Love – 50…
A 50th anniversary tribute, from our friends at Evil Mad Scientist Laboratories:
In the year 1958– fourteen years before the 1972 debut of Pong— a physicist named William Higinbotham demonstrated a remarkable video game called “Tennis for Two.”
Higinbotham, head of the Instrumentation Division at Brookhaven National Laboratory, designed his game as an exhibit to improve what was an otherwise lackluster visitors’ day at the lab. Tennis for Two presented a tennis court– shown from the side– on an oscilloscope screen, where handheld controllers allowed the two players to toss the ball to each other. Each controller had two controls: a button and a knob. With the button, you could hit the ball at any time of your choosing when it was on your side of the net, and with the knob you could choose the angle at which the ball was hit.
The game was based on the best contemporary technology: analog electronic computers built out of op-amps, relays, and the occasional transistor. It took Higinbotham and his technicians several weeks to design and build the game. Of course, some things have changed over the last 50 years. Using convenient modern electronics, we have designed a functional and playable replica of the original that can be put together by a hobbyist in a couple of evenings. You can watch the video of our recreation on YouTube.

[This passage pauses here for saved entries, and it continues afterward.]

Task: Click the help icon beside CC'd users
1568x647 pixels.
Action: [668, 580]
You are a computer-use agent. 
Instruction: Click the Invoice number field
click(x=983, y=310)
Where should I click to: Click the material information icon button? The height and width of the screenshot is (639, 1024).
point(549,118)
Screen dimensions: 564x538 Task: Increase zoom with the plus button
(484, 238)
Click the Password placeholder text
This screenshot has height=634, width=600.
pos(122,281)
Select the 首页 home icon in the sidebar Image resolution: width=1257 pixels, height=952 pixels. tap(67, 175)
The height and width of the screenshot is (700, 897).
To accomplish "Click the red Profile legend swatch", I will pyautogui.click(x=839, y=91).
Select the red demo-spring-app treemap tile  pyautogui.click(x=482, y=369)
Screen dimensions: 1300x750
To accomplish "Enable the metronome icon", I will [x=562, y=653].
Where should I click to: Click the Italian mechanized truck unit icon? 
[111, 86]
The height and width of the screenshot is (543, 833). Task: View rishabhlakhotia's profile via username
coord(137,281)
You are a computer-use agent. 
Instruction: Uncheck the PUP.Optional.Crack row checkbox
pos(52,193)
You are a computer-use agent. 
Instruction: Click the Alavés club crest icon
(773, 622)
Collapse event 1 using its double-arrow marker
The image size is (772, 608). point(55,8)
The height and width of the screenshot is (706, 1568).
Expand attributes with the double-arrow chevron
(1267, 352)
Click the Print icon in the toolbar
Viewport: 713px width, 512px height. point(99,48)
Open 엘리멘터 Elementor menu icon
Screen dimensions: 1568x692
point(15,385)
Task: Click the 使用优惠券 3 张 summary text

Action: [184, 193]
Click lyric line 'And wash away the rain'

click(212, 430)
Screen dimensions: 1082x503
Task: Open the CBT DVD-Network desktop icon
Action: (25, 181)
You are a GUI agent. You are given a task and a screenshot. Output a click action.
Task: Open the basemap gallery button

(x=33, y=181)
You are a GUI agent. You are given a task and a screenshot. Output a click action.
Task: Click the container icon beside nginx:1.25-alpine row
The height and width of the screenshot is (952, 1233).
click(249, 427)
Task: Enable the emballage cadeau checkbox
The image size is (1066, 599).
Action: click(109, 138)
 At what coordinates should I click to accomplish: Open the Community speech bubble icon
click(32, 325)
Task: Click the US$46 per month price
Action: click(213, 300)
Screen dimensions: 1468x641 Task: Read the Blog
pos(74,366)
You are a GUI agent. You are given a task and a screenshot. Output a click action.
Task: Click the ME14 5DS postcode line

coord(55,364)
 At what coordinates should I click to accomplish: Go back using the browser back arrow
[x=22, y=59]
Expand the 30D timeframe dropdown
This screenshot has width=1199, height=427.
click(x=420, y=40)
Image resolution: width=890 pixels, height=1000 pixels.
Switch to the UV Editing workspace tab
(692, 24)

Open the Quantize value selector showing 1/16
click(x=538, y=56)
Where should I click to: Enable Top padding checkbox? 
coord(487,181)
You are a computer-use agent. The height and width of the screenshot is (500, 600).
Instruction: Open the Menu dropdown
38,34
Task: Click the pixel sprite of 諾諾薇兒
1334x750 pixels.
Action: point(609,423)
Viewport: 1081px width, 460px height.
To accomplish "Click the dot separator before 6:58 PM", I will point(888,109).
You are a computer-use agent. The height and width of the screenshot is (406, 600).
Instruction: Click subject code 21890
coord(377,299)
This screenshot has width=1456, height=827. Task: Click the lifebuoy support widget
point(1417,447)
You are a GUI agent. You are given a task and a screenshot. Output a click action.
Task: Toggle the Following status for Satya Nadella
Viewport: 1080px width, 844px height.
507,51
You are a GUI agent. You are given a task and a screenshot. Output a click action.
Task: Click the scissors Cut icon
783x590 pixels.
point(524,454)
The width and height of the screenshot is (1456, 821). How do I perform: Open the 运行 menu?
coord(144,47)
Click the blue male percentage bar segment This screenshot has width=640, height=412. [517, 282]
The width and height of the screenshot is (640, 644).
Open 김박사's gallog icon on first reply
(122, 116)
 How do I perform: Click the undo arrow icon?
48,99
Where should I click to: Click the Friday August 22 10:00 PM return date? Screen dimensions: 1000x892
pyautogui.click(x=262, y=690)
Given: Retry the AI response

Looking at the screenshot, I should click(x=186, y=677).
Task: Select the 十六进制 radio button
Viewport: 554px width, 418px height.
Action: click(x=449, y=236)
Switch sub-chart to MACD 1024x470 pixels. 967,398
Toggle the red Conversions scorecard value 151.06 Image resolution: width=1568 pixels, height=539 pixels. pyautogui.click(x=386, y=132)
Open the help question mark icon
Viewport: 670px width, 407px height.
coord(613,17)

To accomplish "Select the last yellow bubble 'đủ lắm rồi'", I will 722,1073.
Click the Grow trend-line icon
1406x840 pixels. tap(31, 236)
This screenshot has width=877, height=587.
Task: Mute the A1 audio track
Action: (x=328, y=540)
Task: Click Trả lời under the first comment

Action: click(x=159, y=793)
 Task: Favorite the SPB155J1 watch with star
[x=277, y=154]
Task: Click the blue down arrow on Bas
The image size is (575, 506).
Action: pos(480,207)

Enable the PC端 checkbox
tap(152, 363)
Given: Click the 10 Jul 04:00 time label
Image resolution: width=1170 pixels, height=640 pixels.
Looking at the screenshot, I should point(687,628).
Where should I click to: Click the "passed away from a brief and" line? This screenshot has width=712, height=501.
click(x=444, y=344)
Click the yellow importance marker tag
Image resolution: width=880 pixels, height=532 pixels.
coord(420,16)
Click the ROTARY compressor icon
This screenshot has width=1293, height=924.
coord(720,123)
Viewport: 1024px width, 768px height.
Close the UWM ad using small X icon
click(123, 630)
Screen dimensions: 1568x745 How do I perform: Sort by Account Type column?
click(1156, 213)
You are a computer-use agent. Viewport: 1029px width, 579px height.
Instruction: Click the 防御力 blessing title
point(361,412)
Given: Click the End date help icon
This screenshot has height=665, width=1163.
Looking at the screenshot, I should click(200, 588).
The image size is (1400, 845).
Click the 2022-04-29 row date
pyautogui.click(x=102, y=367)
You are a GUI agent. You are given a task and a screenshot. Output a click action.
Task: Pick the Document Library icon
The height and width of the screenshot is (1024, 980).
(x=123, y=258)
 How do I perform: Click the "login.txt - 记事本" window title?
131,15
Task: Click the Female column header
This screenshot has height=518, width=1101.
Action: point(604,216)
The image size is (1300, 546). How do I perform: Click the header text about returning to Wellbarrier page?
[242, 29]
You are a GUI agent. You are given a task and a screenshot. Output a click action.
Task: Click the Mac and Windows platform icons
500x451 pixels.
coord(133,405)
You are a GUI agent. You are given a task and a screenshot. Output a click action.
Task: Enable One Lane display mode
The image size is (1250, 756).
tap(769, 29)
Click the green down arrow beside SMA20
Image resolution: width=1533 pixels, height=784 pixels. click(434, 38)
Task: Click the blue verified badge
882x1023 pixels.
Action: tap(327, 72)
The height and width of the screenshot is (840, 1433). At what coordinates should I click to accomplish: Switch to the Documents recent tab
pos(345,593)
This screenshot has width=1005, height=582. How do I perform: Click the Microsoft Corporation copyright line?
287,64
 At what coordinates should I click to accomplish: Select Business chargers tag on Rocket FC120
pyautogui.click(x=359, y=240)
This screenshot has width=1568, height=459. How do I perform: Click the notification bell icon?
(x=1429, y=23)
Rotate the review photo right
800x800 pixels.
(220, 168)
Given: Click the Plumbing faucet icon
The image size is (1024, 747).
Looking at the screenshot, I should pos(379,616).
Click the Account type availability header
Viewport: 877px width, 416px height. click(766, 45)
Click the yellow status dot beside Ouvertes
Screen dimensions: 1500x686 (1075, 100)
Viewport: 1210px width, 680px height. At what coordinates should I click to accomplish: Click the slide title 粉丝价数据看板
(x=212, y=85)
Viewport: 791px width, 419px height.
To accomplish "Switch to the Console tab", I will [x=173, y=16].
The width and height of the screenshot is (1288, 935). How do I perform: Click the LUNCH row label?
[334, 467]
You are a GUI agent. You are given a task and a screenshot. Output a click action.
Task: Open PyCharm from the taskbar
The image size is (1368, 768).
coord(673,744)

As we loosen our wrists, we might recall that this is the date on which the birth (c. 535 BCE) of Damo of Croton is traditionally commemorated. Damo was the daughter of Pythagoras, who bequeathed her all the secrets of his philosophy, giving her the stewardship of his compositions. When the Pythagorean School at Croton closed, Damo sought refuge in Athens, where, with the help of Thymaridas and Philolaus, she shepherded her father’s writings on geometry. Damo herself wrote and published treatises on the construction of a regular tetrahedron and the construction of a cube, and a book, An Account of Pythagoras: Advanced Geometry.